*** Begin section ***

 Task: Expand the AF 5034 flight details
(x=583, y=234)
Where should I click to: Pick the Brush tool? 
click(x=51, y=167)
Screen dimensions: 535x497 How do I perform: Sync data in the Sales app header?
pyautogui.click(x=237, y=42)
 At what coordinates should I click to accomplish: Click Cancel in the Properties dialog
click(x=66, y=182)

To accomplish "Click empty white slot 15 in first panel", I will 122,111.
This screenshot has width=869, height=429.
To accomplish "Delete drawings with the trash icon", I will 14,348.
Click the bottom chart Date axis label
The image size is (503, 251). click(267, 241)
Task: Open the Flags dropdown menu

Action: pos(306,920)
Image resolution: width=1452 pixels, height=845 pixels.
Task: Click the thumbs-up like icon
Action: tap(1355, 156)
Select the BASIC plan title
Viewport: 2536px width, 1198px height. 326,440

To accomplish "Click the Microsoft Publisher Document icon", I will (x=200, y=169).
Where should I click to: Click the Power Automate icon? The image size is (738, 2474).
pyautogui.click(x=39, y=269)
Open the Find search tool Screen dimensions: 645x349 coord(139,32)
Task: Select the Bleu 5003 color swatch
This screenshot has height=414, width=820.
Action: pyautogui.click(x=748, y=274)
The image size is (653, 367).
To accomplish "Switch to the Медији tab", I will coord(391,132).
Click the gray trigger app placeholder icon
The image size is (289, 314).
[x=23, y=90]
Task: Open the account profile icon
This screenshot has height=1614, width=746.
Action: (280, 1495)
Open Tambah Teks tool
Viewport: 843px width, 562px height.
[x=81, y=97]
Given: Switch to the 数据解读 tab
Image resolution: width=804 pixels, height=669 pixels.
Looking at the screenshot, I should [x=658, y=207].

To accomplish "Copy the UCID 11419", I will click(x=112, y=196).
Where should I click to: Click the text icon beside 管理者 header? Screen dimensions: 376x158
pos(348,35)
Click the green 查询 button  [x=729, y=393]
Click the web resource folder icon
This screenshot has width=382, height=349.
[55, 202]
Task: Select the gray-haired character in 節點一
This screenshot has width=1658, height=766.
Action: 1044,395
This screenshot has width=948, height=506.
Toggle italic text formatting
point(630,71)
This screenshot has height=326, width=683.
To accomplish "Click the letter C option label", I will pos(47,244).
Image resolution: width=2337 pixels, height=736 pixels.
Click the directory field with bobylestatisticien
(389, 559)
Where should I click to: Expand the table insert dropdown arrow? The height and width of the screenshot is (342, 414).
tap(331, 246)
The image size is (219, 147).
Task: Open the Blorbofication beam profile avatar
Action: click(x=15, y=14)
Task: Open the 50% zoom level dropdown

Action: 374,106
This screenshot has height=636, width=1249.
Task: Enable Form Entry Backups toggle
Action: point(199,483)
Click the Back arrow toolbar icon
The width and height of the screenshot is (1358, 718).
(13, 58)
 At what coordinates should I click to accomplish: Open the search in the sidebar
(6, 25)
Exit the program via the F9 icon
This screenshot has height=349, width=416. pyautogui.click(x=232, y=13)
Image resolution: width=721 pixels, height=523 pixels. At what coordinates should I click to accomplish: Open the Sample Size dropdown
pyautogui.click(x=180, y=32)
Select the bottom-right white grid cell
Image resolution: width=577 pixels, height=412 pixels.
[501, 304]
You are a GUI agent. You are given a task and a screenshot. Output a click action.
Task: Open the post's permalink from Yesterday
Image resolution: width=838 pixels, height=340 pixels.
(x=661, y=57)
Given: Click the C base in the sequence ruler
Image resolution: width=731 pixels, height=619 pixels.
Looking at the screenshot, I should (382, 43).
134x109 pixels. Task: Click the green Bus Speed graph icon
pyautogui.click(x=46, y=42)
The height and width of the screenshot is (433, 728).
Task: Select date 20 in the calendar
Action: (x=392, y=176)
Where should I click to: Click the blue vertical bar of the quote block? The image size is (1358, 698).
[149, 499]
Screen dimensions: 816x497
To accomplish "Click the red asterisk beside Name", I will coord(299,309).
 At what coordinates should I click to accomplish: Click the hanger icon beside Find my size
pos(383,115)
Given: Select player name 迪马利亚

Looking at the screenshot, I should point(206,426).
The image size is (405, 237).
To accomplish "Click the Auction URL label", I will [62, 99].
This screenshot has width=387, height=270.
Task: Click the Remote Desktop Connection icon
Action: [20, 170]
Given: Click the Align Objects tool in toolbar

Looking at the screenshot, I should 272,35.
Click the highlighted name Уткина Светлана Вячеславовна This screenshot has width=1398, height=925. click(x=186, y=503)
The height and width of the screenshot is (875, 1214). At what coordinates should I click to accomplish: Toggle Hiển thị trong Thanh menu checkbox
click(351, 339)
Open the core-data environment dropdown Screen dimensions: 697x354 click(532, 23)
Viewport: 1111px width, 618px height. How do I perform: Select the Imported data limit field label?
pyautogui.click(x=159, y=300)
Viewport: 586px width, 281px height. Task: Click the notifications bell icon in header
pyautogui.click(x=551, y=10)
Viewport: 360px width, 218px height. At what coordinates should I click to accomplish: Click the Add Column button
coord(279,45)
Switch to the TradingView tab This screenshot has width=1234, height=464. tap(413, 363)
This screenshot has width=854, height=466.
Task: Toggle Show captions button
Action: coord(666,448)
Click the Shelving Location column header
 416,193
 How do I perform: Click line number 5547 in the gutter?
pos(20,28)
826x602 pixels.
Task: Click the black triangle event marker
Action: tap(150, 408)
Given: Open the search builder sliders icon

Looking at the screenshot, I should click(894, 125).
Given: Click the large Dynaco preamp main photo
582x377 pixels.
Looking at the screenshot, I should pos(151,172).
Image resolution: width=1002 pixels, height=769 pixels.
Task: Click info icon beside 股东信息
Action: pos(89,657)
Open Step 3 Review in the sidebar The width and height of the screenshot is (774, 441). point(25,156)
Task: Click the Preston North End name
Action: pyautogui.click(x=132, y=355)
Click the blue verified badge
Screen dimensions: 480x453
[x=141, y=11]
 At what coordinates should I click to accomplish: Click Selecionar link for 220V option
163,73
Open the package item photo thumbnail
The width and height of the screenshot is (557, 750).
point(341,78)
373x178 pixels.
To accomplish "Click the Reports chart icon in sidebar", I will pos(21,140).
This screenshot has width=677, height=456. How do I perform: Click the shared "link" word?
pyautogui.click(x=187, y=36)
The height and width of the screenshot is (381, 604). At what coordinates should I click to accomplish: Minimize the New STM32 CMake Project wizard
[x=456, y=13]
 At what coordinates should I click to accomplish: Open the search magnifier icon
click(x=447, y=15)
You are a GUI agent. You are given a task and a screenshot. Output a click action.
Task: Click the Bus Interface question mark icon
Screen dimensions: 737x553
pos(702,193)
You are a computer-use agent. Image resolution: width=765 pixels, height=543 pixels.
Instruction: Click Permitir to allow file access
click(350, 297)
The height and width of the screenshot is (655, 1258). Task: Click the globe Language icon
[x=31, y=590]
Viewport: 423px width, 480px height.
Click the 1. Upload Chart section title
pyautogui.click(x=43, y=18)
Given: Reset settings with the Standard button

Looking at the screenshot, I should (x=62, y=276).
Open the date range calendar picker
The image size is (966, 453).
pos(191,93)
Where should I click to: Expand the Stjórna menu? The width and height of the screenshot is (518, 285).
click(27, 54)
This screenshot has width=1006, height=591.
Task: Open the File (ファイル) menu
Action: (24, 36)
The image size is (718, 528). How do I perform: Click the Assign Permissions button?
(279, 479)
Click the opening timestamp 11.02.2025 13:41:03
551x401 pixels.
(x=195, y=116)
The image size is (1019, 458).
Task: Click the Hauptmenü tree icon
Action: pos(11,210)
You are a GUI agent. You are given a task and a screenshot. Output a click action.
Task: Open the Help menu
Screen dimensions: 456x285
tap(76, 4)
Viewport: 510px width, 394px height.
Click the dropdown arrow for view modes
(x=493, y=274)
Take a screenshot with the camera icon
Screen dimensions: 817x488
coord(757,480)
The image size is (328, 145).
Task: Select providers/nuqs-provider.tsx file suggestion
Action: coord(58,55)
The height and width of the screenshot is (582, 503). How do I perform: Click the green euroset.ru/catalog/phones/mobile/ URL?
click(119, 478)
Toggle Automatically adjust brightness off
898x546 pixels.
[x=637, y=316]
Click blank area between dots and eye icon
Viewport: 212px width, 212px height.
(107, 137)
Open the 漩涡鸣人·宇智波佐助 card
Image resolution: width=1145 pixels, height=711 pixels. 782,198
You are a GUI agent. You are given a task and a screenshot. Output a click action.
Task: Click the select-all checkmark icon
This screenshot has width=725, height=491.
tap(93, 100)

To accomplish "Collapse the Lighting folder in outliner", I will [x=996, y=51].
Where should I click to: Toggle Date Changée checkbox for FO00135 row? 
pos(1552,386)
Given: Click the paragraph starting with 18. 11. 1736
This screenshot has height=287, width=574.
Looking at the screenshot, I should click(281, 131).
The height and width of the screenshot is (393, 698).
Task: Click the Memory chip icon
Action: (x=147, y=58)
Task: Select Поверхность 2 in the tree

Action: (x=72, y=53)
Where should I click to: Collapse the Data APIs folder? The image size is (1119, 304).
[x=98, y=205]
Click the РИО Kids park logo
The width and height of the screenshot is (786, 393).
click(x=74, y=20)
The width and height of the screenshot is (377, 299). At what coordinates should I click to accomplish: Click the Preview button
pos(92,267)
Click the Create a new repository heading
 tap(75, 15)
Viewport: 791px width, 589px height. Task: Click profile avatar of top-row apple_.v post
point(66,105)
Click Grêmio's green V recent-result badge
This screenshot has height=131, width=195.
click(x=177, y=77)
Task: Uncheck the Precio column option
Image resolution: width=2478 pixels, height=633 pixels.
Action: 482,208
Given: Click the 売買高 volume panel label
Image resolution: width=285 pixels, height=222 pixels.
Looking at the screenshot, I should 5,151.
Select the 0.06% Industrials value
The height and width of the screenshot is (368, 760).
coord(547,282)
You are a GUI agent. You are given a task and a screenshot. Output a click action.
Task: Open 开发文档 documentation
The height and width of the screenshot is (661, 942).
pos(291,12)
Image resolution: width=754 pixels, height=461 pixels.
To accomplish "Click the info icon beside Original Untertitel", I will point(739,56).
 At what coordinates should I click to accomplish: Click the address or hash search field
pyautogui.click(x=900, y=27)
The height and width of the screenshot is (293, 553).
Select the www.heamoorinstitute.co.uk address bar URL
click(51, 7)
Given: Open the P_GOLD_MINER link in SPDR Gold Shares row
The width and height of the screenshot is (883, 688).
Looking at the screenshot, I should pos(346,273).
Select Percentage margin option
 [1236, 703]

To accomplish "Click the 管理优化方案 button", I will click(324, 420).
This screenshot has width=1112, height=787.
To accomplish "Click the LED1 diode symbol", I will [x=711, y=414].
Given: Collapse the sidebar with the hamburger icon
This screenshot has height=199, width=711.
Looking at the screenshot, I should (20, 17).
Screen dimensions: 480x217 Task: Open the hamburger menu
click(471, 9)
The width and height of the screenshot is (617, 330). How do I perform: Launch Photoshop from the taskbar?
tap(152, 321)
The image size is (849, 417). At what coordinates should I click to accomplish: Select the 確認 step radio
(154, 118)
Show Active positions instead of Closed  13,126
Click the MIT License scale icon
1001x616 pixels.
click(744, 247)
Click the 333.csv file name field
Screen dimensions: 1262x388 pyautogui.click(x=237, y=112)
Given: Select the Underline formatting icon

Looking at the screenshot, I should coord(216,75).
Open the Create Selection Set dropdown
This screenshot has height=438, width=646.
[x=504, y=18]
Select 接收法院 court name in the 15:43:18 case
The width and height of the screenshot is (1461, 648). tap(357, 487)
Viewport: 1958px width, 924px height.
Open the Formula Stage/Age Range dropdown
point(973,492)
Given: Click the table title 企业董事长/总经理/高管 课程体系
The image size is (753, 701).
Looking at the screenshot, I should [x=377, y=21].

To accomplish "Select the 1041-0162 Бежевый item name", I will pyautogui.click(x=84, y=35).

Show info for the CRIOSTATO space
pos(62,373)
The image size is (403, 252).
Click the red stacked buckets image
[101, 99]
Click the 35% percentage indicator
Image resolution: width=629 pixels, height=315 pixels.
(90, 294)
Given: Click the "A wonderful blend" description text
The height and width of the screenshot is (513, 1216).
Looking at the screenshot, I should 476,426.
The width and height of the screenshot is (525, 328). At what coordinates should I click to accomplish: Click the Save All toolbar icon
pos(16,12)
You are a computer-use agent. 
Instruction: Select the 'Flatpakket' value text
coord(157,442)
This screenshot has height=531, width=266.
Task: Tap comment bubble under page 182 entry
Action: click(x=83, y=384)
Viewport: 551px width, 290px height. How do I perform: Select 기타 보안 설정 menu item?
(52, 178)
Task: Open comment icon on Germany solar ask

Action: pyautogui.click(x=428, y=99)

*** End section ***

(EXERCISE DIRECTIONS): Counting only lines that contain "panel", say how many there are in the material above, and add nothing.

(COMPLETED TASK): 2